Oddly enough, Ms. Samson starts the article discussing how unemployable she is
I’m 33 years old and I can’t make coffee. I don’t know how to use Excel, or bartend, or wait tables, and I’m officially too old to join the police force. I’ve lost the confidence to go back to school and feel stressed out about impending debt when I think about further education for even one second.
While she seems to be proficient in the music scene (I have never heard of her group but I am no where near the cool scene when it comes to music despite only being 30) she, by her own admission, is completely unemployable in traditional sense of the word. But this is her problem, so why did this article affect me so much?

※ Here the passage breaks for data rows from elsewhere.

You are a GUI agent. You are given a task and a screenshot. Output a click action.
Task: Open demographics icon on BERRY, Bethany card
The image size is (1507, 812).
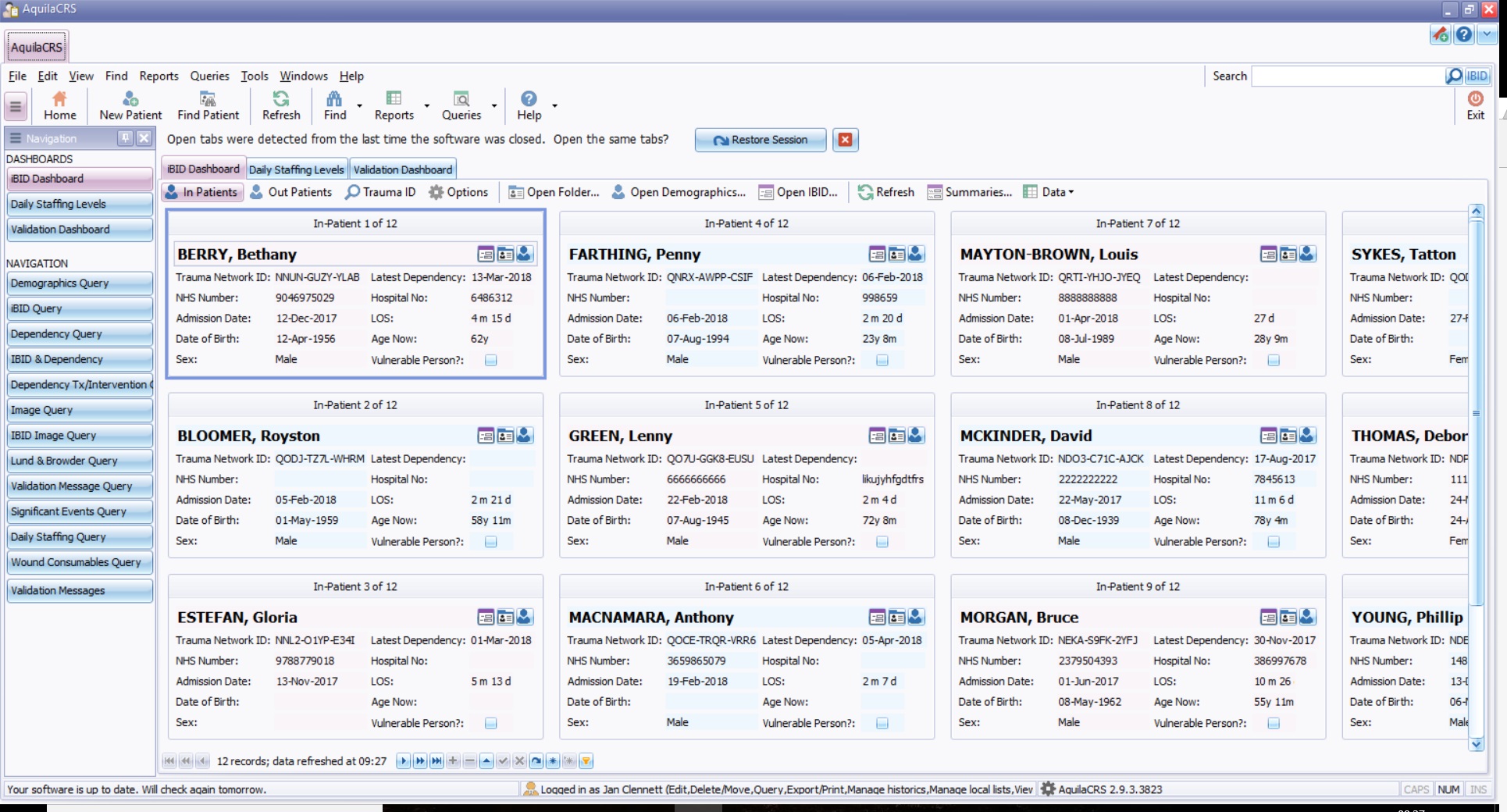pyautogui.click(x=525, y=254)
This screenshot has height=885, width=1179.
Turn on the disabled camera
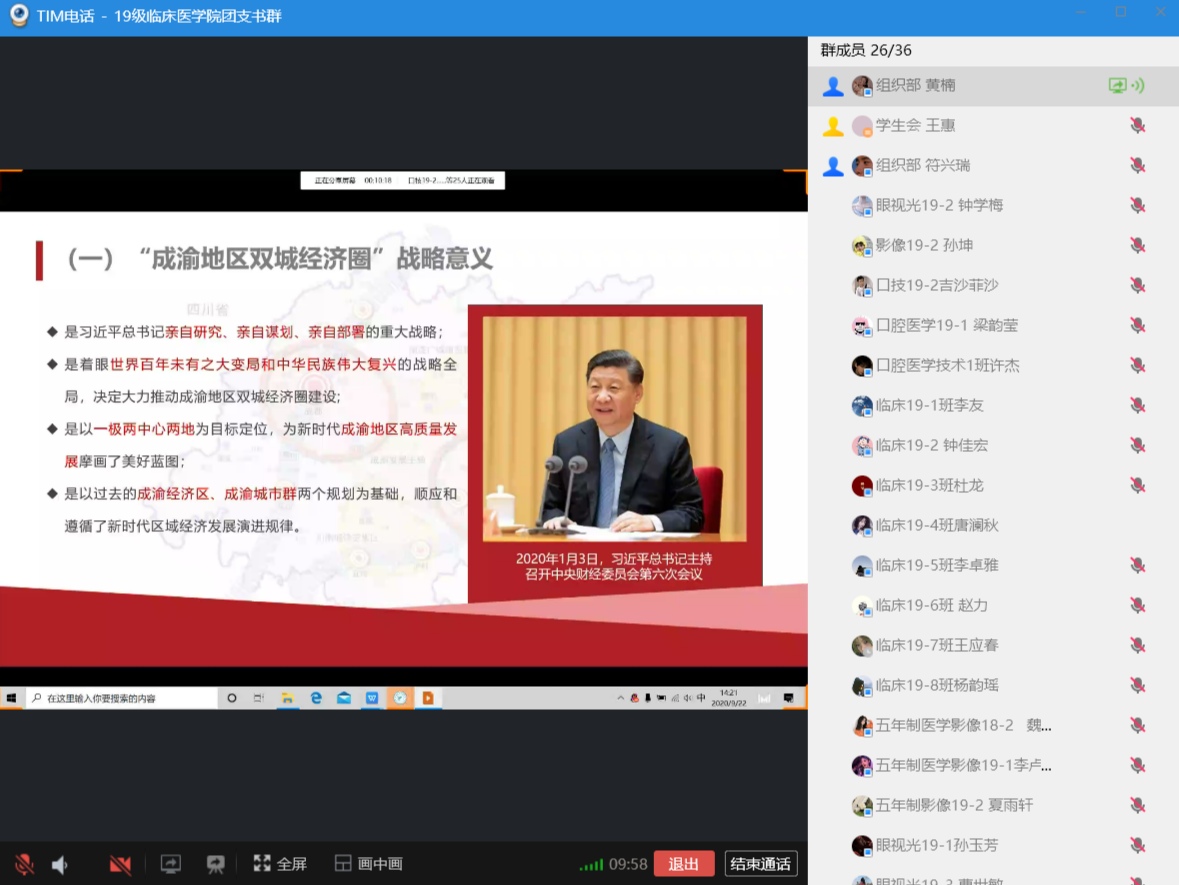pyautogui.click(x=121, y=864)
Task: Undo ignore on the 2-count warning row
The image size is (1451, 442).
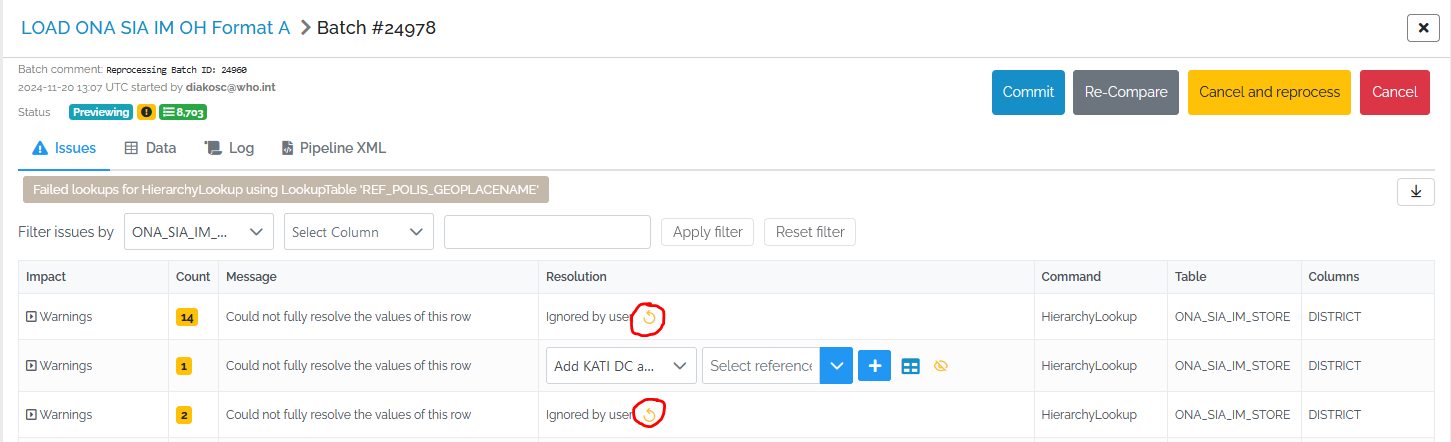Action: pos(650,414)
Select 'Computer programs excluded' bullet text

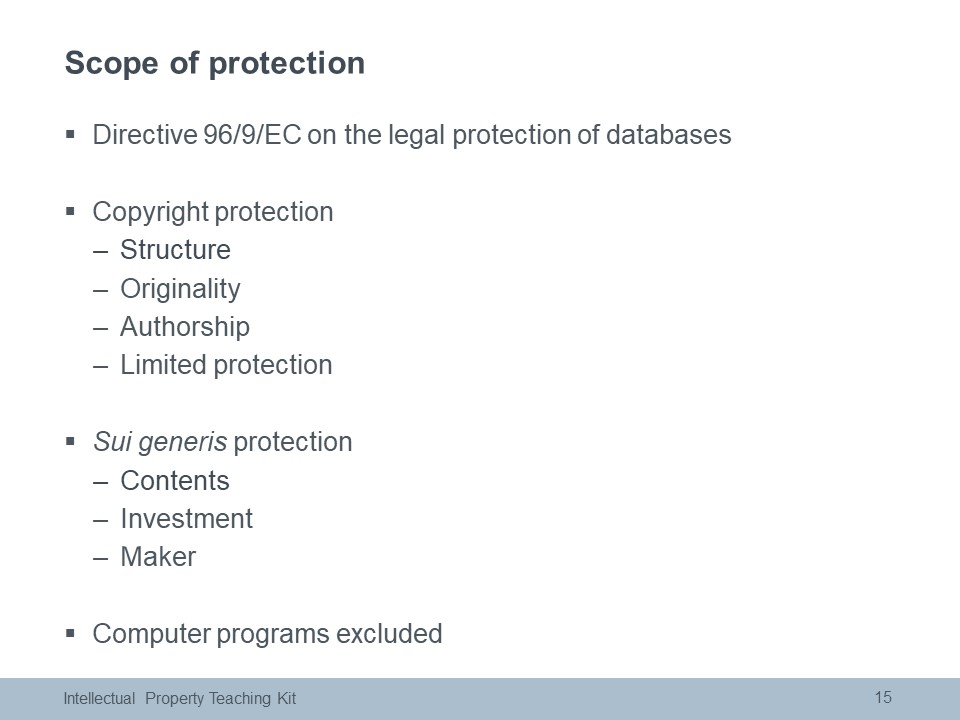(267, 634)
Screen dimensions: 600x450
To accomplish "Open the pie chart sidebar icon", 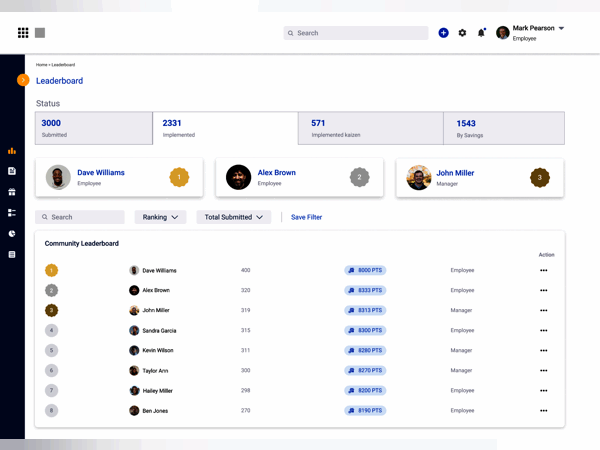I will 12,233.
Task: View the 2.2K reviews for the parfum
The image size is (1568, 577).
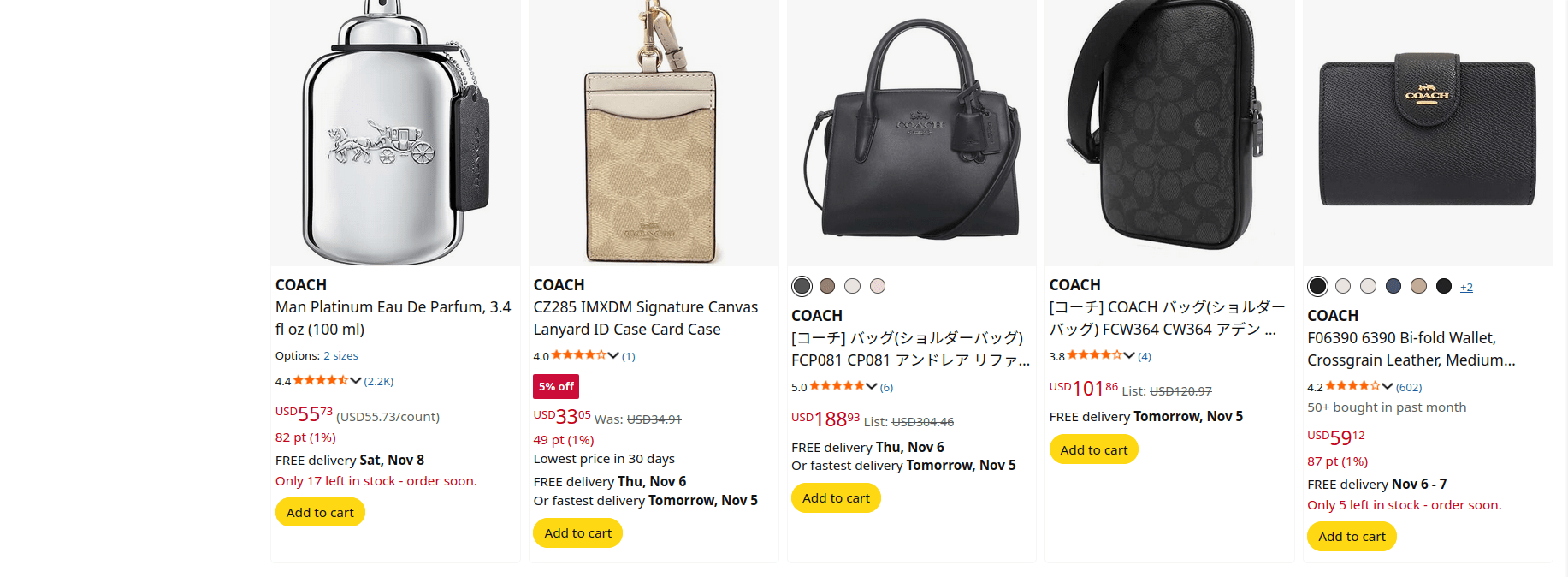Action: (379, 382)
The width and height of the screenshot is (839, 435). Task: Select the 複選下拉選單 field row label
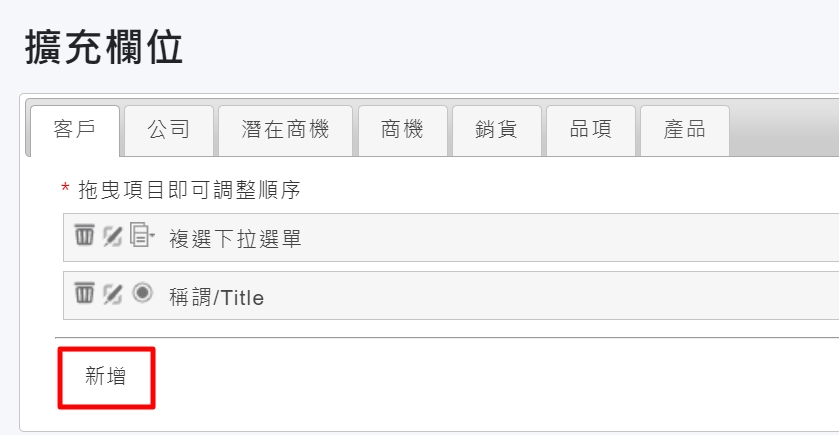[235, 239]
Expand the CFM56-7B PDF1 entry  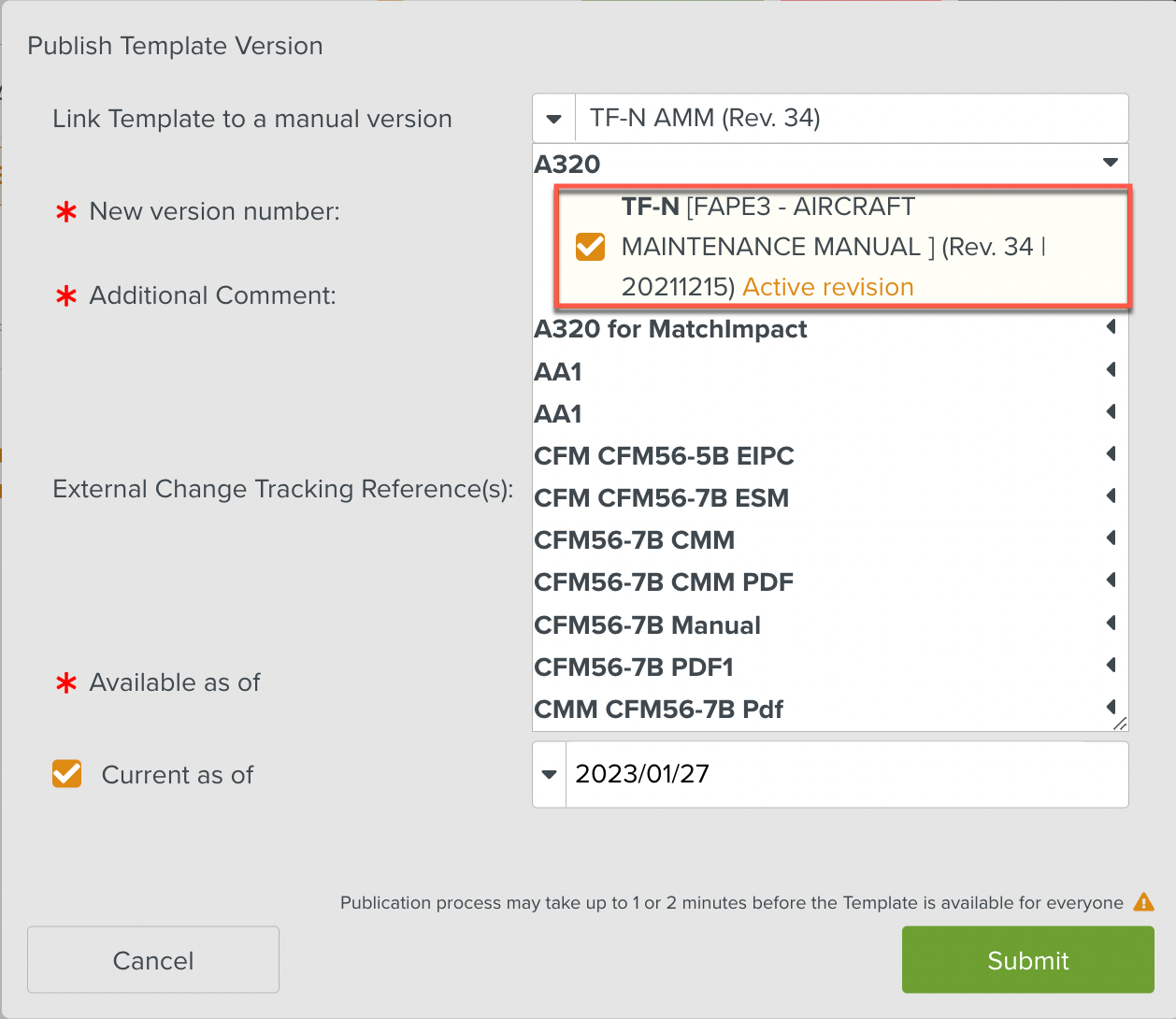[634, 667]
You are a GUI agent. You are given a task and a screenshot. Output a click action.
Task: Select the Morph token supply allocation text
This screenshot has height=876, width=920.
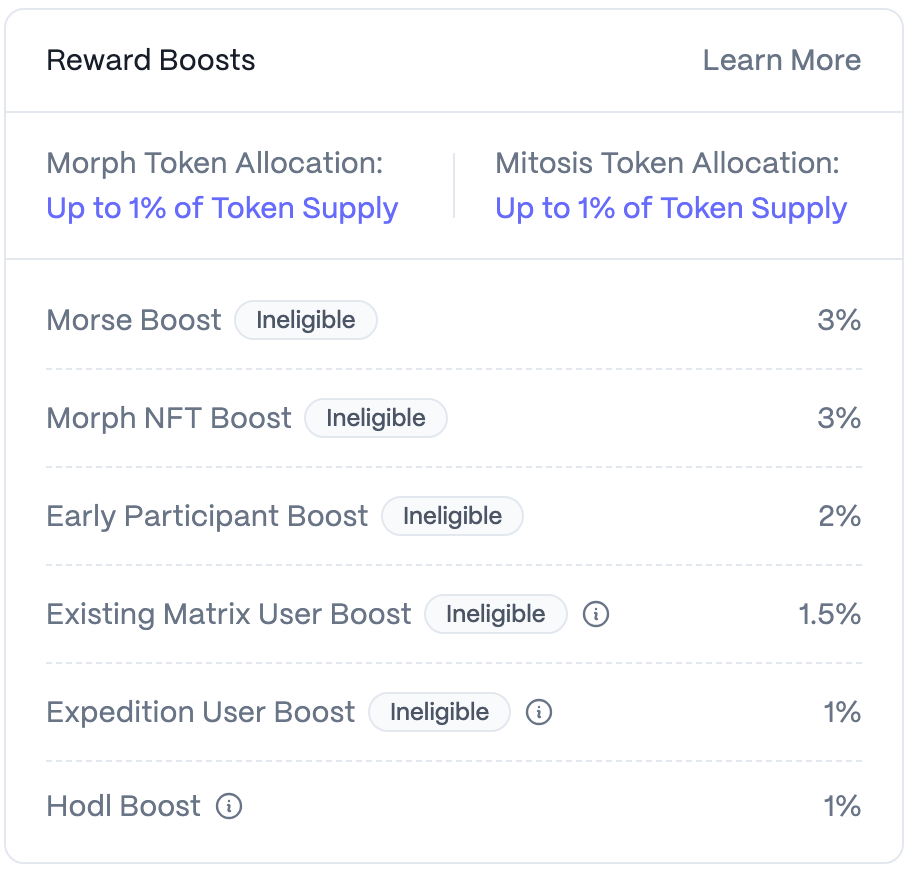tap(222, 208)
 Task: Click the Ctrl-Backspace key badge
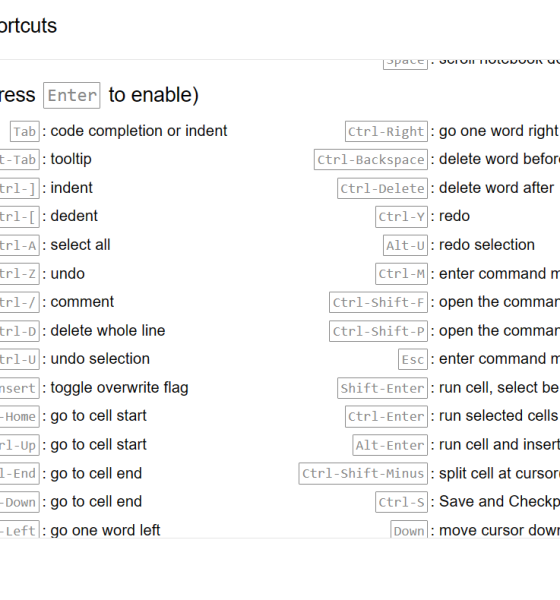pyautogui.click(x=371, y=160)
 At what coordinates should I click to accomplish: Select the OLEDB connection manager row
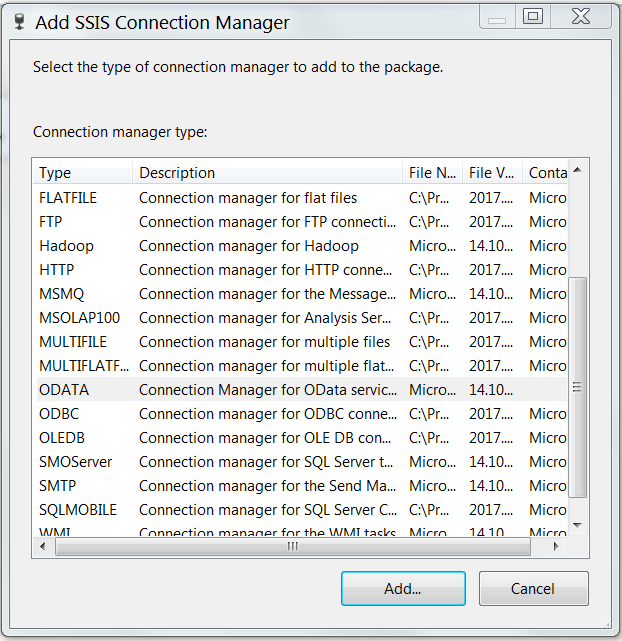pos(63,438)
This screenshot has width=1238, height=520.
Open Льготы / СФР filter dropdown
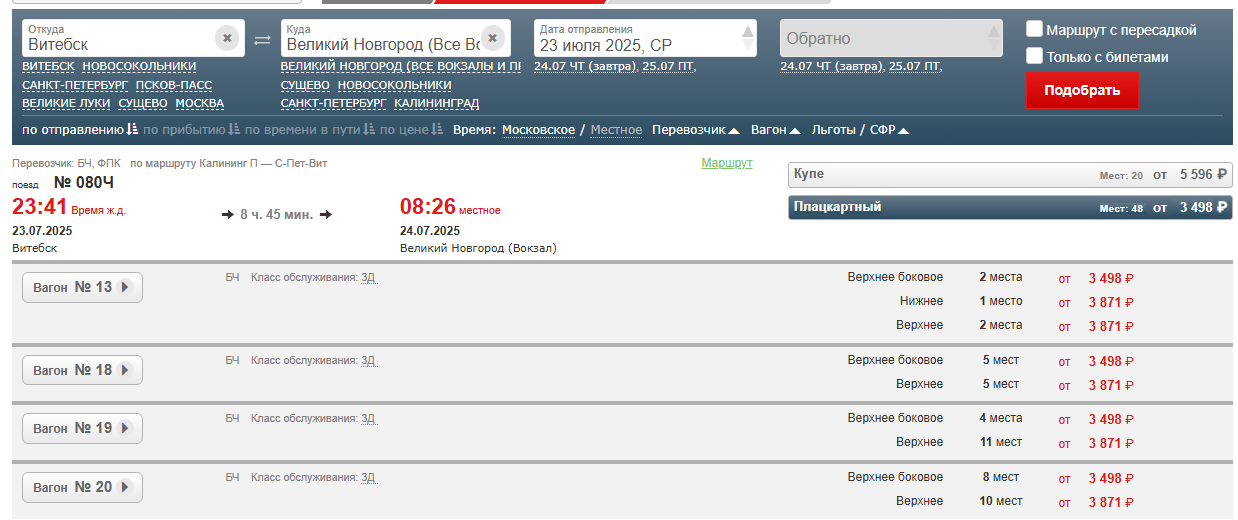pos(860,130)
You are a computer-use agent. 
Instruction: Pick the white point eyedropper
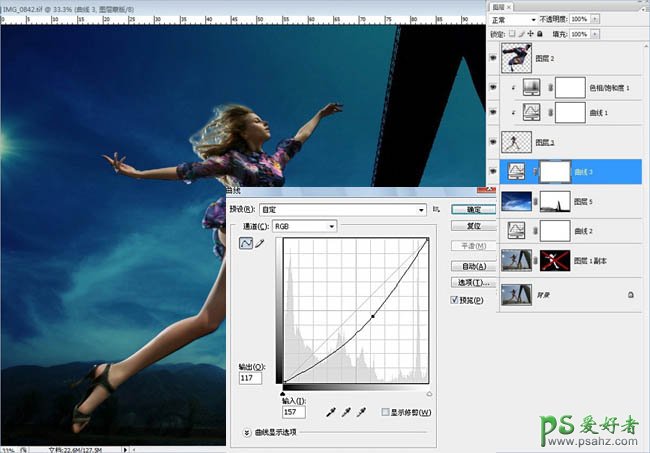click(362, 412)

Not Everyone Can Live Their Dreams Grow The Fuck Up
I can pinpoint 2 specific quotes from Ms. Samson that made my skin crawl with legitimate anger,
…it was easier to rent to a rich, trust-fund, straight-guy banker who wants to live in the coolest borough in the world? Because when he met me he saw a tattooed gender outlaw who makes “queer electronic punk music” and isn’t sure when the next check is going to come in? Yeah, I don’t blame him. He doesn’t give a shit about how kids email me all the time thanking me for keeping them from committing suicide. It’s not part of his capitalist business practice.
Get off your God Damn high horse. This landlord probably has to pay the bank, and definitely the City of New York and the State of New York for the privilege to own that “capitalist business practice.” Sorry he should probably tell those three very formidable business partners, “Hey she is a really nice person with some cool ink and trendy music that won’t likely be relevant in 20 some odd years, but who cares if she may not be able to pay her rent.”
I know the banker is a metaphor but how the hell do you know if that banker is gay? or if that banker worked at nights to get through college? Just because he shows up to a business meeting dressed appropriately (i.e. no rings hanging out of one’s lip doesn’t make him part of the establishment, man) You don’t…you just know that he got an apartment you clearly couldn’t qualify for.
The Second quote is even worse:
So I have to ask myself: where did I go wrong? And I can only guess that the answer lies in a combinations of three things: 1) my family is not rich, 2) I am a queer woman, and 3) I am trying so desperately to keep up with my peers that I am living beyond my means.
Holy shit! Ms. Samson is so delusional that it takes 2 additional steps before she gets to the fact that she is living beyond her means. She has so much self pity that she first has to say that her family isn’t rich and for the 5th time in a 500 word article mention that she is a lesbian before getting to one half of the problem she is trying to keep up the Jonses albeit a much more cash infused new talent version of the Jonses.
Giving up her career barely crosses her radar in her article, well Ms. Samson, this leads us to the other half of the problem? Like I said to begin with GROW UP!
Like so many teenagers, I believed in the “American Dream,” that I could move to New York from the Midwest and become an artist. I would achieve both fame and success, and I would never have to think about money.
MS. SAMSON IS THIRTY-THREE YEARS OLD. GROW THE FUCK UP AND FIGURE OUT HOW TO GET AN APARTMENT! You live in the real freaking world.